Männerstimmen n’en est pas à ses premiers succès. Fondé en 2008 par d’anciens chanteurs du Knabenkantorei Basel, le chœur a rapidement été récompensé par plusieurs prix; notamment au festival international de Tallin en 2009 où il a été noté «excellent» par le jury. Pourtant, Oliver Rudin se dit «très impressionné» par cette victoire.

«La remise des prix était très émouvante et intense. Surtout que nous ne nous attendions pas du tout à remporter autant de prix, confie le directeur. C’est très rare que des groupes européens gagnent ce genre de compétitions.» Pour le chœur amateur répétant une fois par semaine, cette victoire signifie plus que des médailles: «Avec ces prix, le jury valorise aussi la bonne ambiance et l’amitié qui règnent dans notre formation. Il montre qu’il n’y a pas que la «perfection» qui compte», explique Oliver Rudin.

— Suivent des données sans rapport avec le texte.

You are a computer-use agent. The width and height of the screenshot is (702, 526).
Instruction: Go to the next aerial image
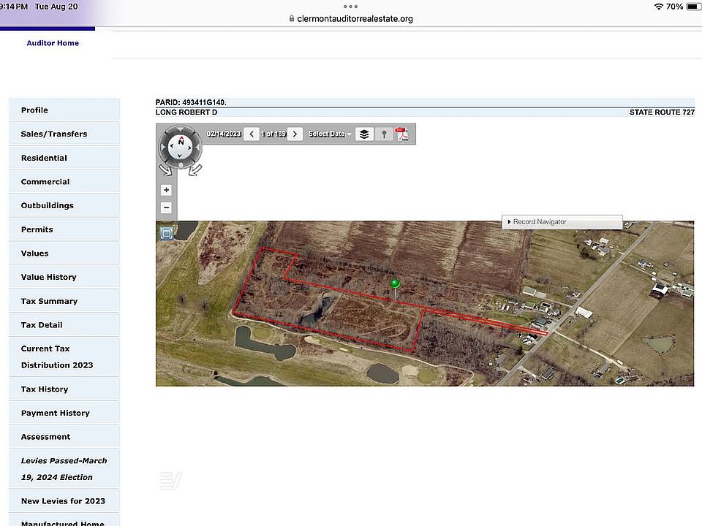295,134
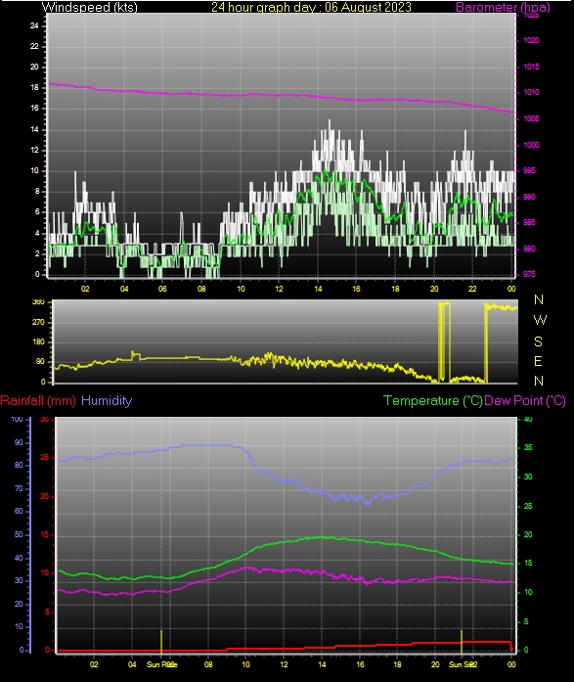The image size is (574, 682).
Task: Click the Sun Rise marker line
Action: tap(161, 642)
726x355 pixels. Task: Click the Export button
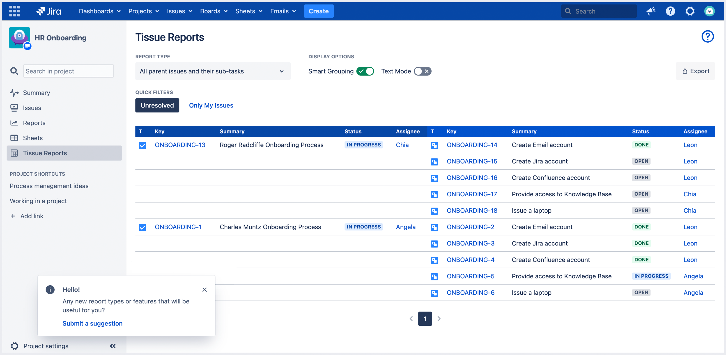[x=695, y=71]
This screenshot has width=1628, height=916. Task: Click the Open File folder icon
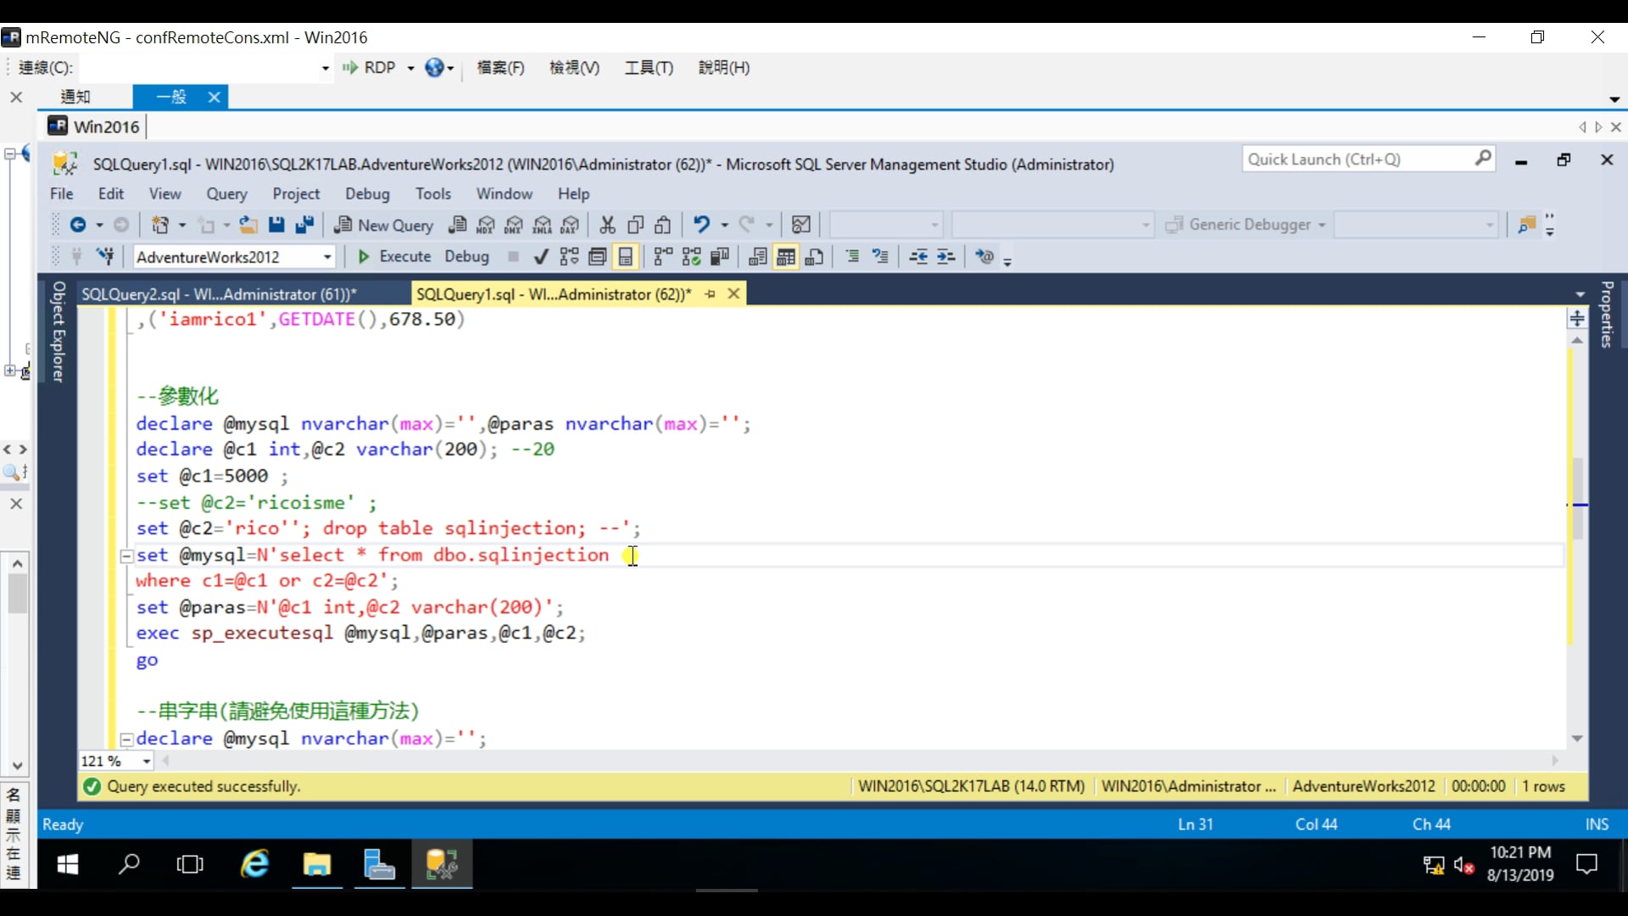[x=248, y=225]
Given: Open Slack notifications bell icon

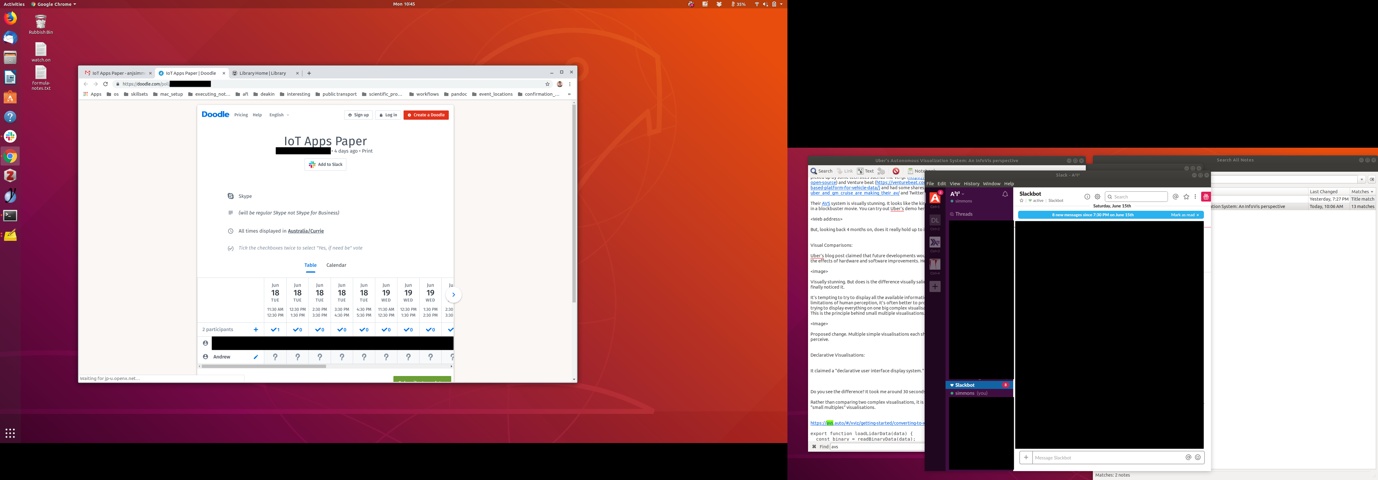Looking at the screenshot, I should click(x=1005, y=194).
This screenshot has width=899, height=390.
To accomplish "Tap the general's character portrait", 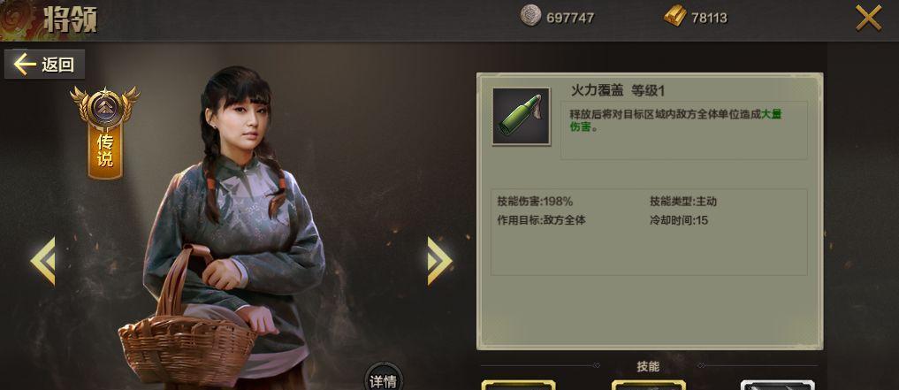I will click(x=229, y=229).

La participation aux World Choir Games s’inscrit dans le cadre d’une tournée de concerts aux Etats-Unis. Le chœur se produisait aussi la semaine passée à New York et mardi soir à Chicago. Une bonne manière de se faire connaître de l’autre côté de l’océan.

Le chœur suisse rencontre déjà un certain succès en territoire helvétique. «Suite à une collaboration avec les radios suisses et grâce à nos nombreux concerts, nous avons déjà gagné un public fidèle», peut-on lire sur le site des Männerstimmen.

L’art du décalage

La formation a eu cependant plus de peine à impressionner la critique américaine. Rick Pender, de CityBeat – hebdomadaire de Cincinnati –, a trouvé que les Suisses avaient «l’air d’un groupe européen un peu miteux». Il est vrai qu’outre-Atlantique, le style décalé des Bâlois peut paraître étrange. Bretelles, bérets et même sacs à dos, le tout dans des tons beiges et bruns: leurs costumes sont un doux mélange de vêtements un brin ringards et d’élégance «made in Basel». L’humour des Bâlois a dû surprendre le public de Cincinnati.

Ceci n’a pas empêché Männerstimmen d’être apprécié par son audience lors de ses deux prestations aux World Choir Games. «Le public américain est très enthousiaste. Nous avons eu droit à plusieurs standing ovations», s’enthousiasme Oliver Rudin.